А шепнул ли Страхов Толстому, что в зале Достоевский? По словам опять-таки Анны Григорьевны — нет, о чём ей прямо заявил Толстой при их личной встрече. Но желай он познакомиться с Достоевским, он без обиняков обратился бы к тому же Страхову, как спустя полтора года без обиняков написал ему, что перечитал-де «Записки из Мёртвого дома» и не знает “лучшей книги во всей русской литературе, включая Пушкина”. И дальше, без всяких церемоний: “Если увидите Достоевского, скажите ему, что я его люблю”.
Страхов увидел и сказал, и мгновенно отписал в Ясную Поляну, что Достоевский “очень был обрадован”. С той же готовностью выполнил бы любое желание Толстого — стало быть, желания познакомиться с автором «Мёртвого дома» у Толстого не было...
“Скажите Достоевскому, что я люблю его”. Трудно не почувствовать, с какой высоты долетают эти слова.
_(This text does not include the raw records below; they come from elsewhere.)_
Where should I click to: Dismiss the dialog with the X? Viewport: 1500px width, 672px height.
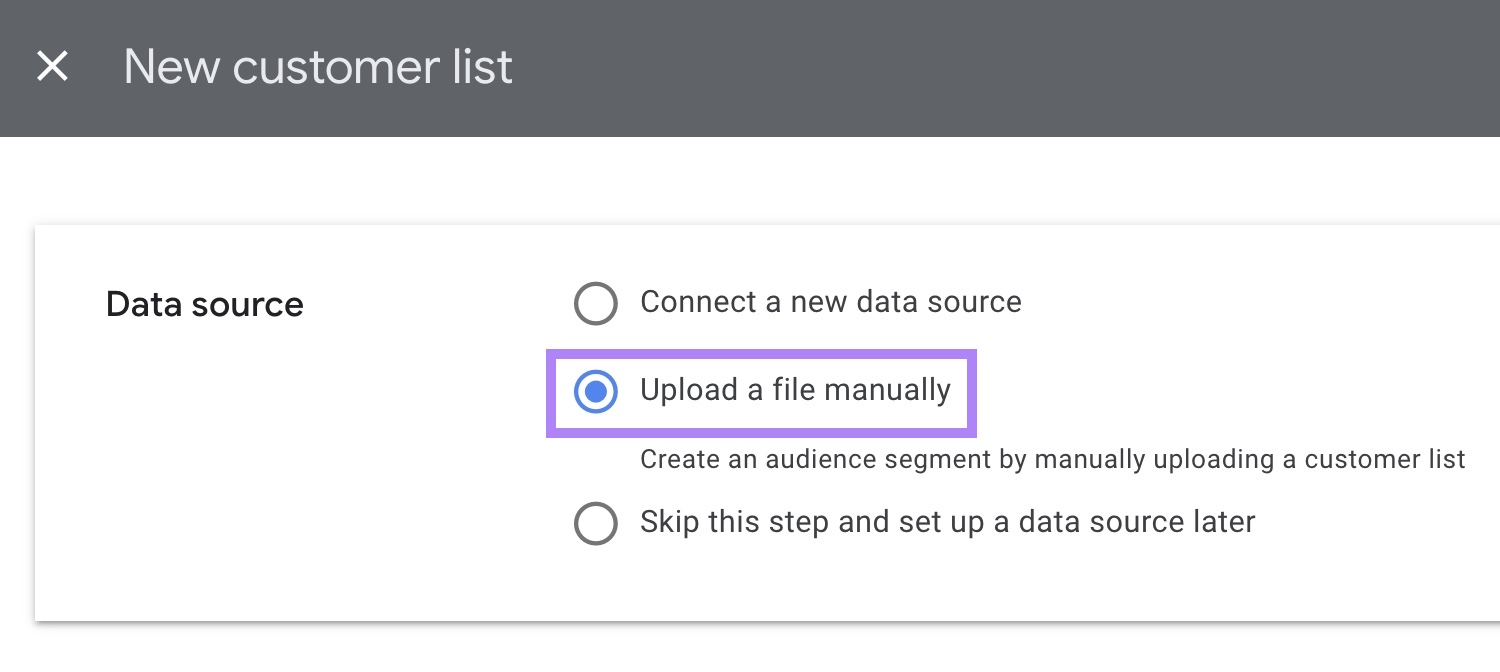tap(52, 66)
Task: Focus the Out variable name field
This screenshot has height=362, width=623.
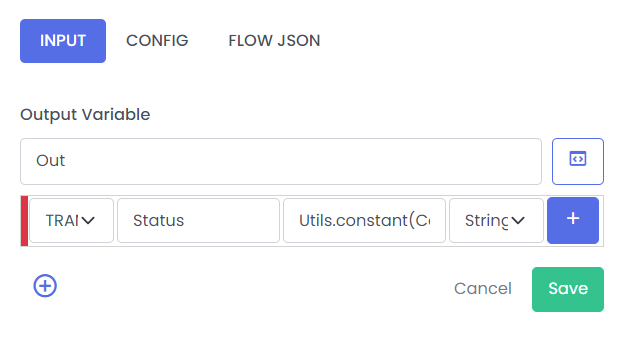Action: [281, 161]
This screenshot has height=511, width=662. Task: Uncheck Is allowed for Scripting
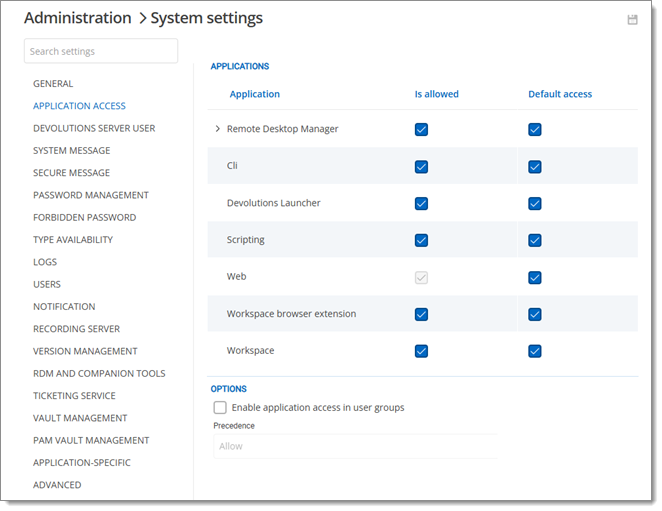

Как много в ней патриаршей снисходительности и даже, если угодно, равнодушия. Мыслимо ли вообразить, что Достоевский поручает кому бы то ни было передать графу Толстому, что он, Достоевский, любит его!
У Достоевского отношение иное. “Я должен был, — докладывает Страхов Толстому, — оставить ему листок из вашего письма, заключающего такие дорогие слова”.
Что следует из всего этого? А то, что Толстой избегал Достоевского, то ли опасаясь, что тот высмотрит в нём что-то такое, что он, Толстой, предпочитал скрывать, то ли по принципу, что двум медведям не ужиться в одной берлоге. Вот и следил за ним на расстоянии, и так было до тех пор, пока Достоевский не ушёл из жизни.
“Я никогда не видел этого человека, — писал он Страхову, — и никогда не имел прямых отношений с ним, и вдруг, когда он умер, я понял, что он был самый, самый близкий, дорогой, нужный мне человек”.